Corporate Fitness and Active Aging

Decrease Salt. One Important Way to Improve Employee Health

Employee Health Through Reading Food LabelsIn a tough economy, many of your employees are making logical changes in spending habits. They are probably taking fewer vacations, eliminating extras from TV subscription packages, and using e-mail more frequently to save a few cents on a stamp. One thing we hope your employees aren't sacrificing, however, is good, healthy and lightly processed food.

Encourage Employee Health by Providing Health Tips that Teach Them What to Look for on Food Labels

Buying cheap food is tempting when you're at the grocery store, but convenience and processed foods aren't necessarily the way to go. Purchasing frozen meals and other processed food items can drastically increase sodium intake.

Even items you wouldn't think contain salt might be sneaking it in to employee diets. For example, on a recent trip to the store for a bag of frozen peas, I glanced at the back of the package only to find the words “peas, water, and salt” listed as the ingredients. I looked at a few other brands and, wouldn't you know, several had salt listed, as well. I did find one that had only peas and water, a small success that can add up!

Let Your Employees Know the Effects of Excess Sodium

You're probably thinking “what's the big deal? It's just a little salt,” but Americans consume entirely too much sodium. What does excess sodium intake result in? Hypertension! And what does hypertension mean? An increased risk for heart attack and stroke.

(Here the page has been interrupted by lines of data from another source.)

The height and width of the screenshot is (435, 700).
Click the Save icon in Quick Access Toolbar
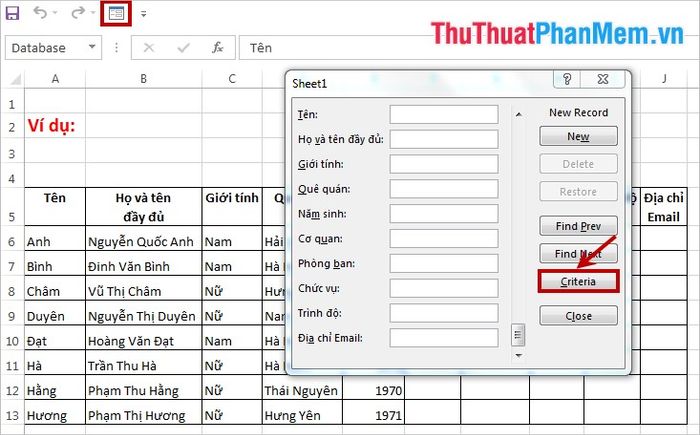tap(13, 14)
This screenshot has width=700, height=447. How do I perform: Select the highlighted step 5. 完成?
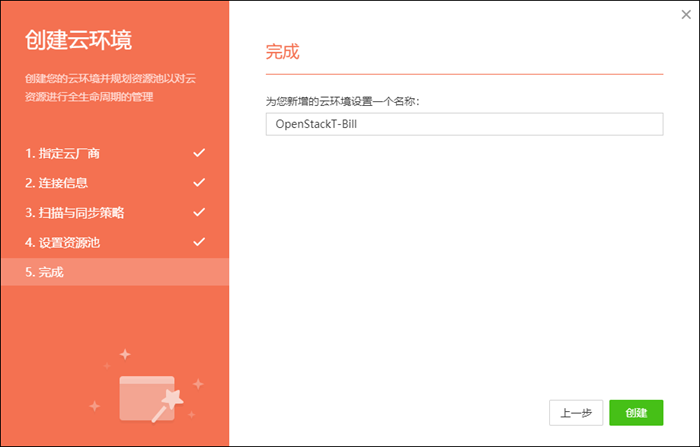point(44,272)
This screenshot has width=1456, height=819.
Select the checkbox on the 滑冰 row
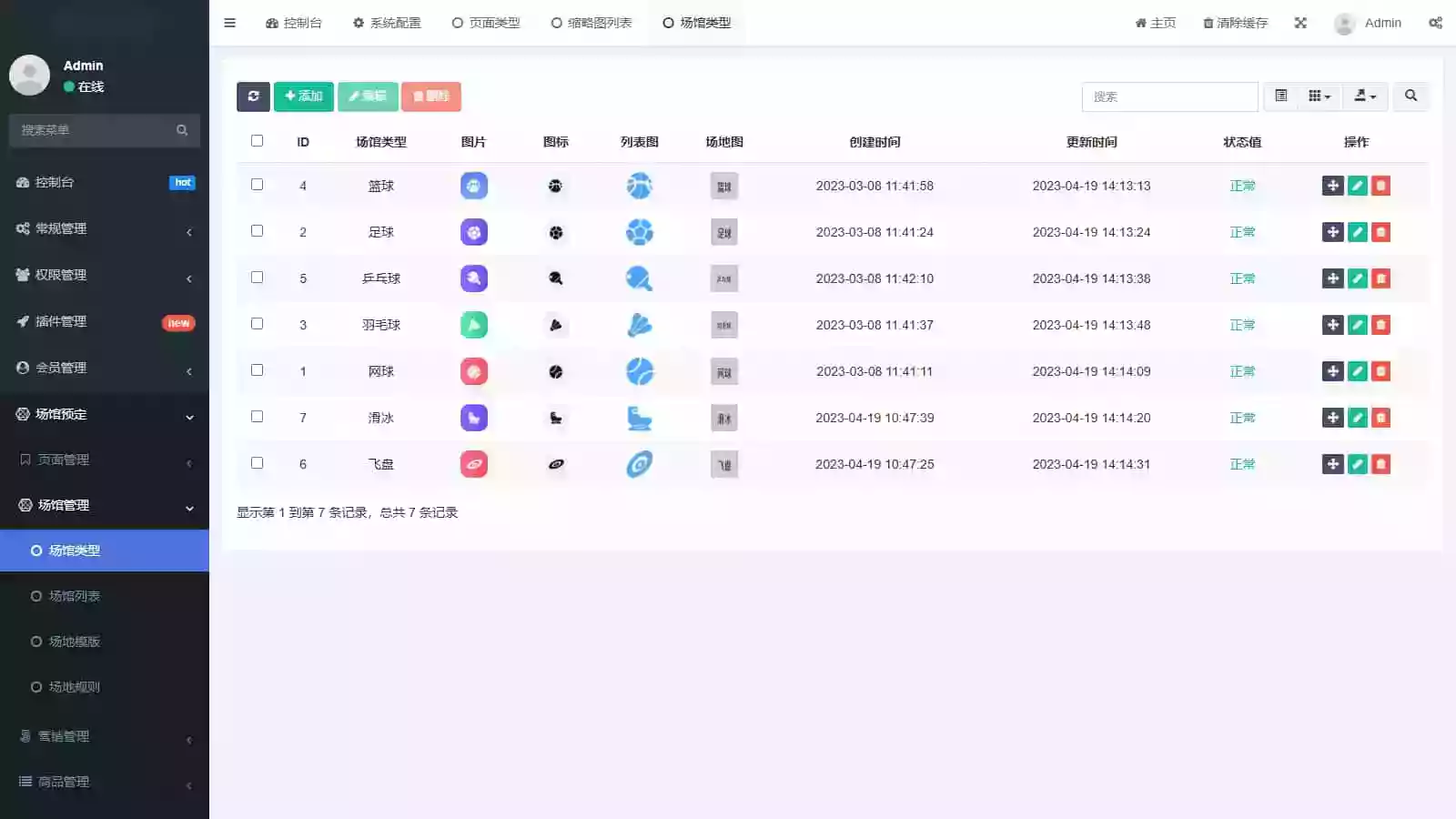[258, 417]
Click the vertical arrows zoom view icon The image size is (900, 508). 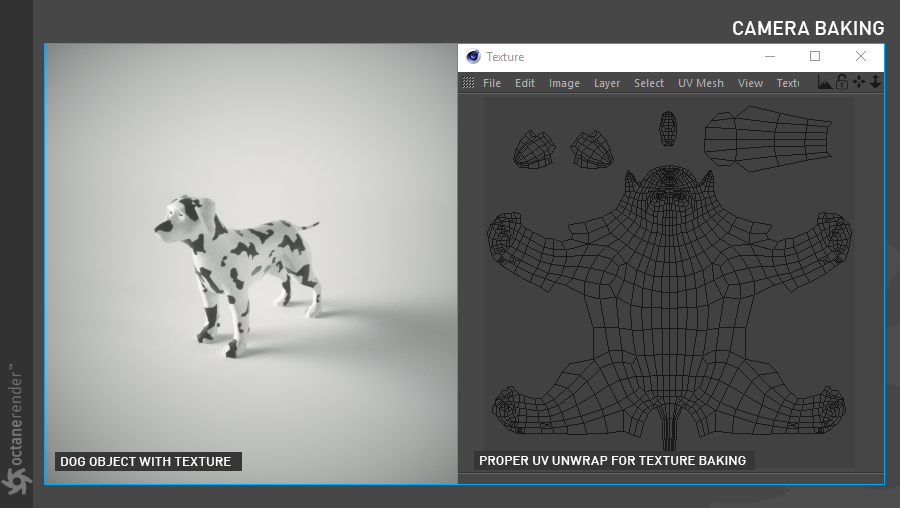point(875,82)
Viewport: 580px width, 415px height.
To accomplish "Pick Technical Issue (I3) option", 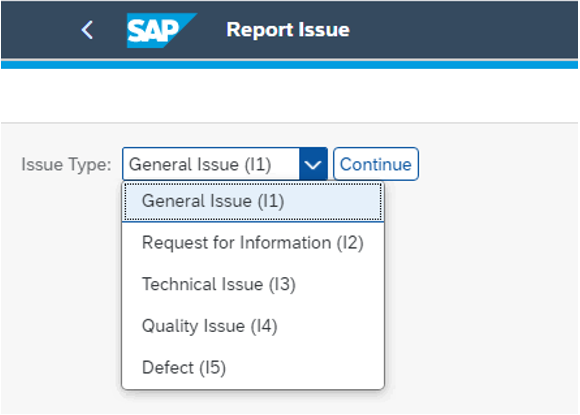I will click(x=253, y=284).
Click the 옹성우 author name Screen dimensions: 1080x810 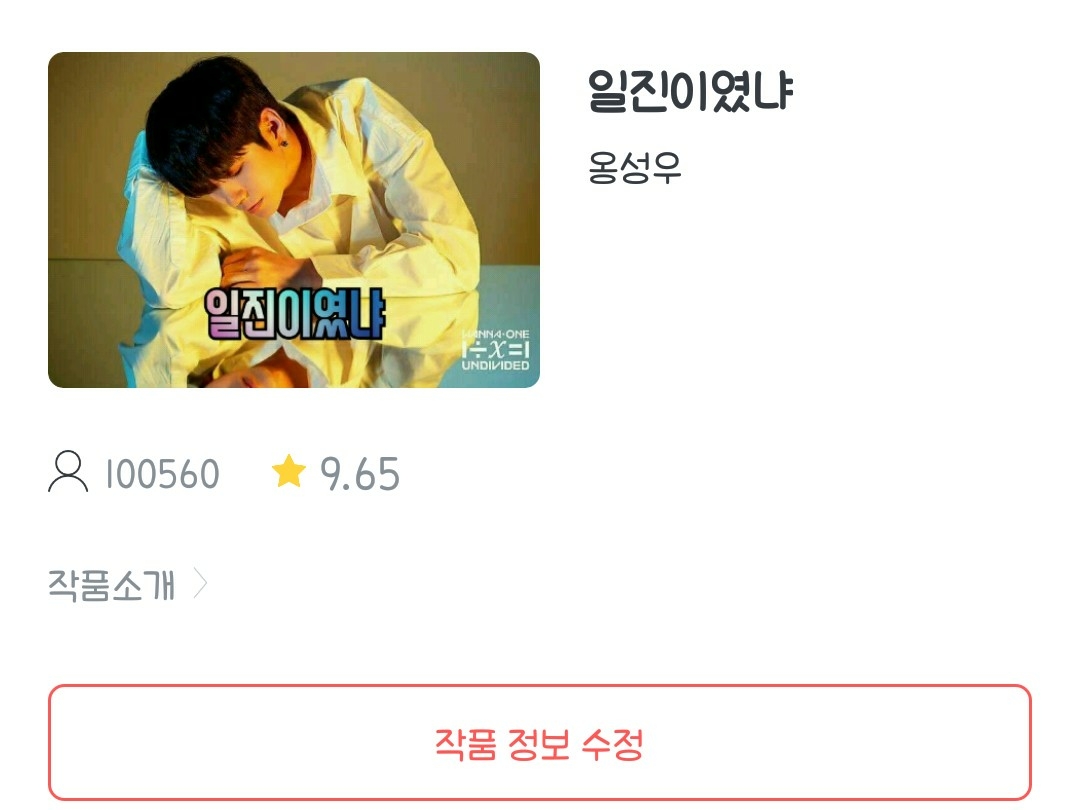click(x=634, y=167)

Most of your employees don't even realize that hypertension is a preventable illness, meaning that people can actually do something to prevent hypertension from sneaking up on them. The best form of prevention is to monitor your daily salt intake by glancing at the nutrition label on the foods you eat and keeping a tally of what you're putting into your body. According to the American Heart Association, we should be consuming 1,500mg of sodium or less per day.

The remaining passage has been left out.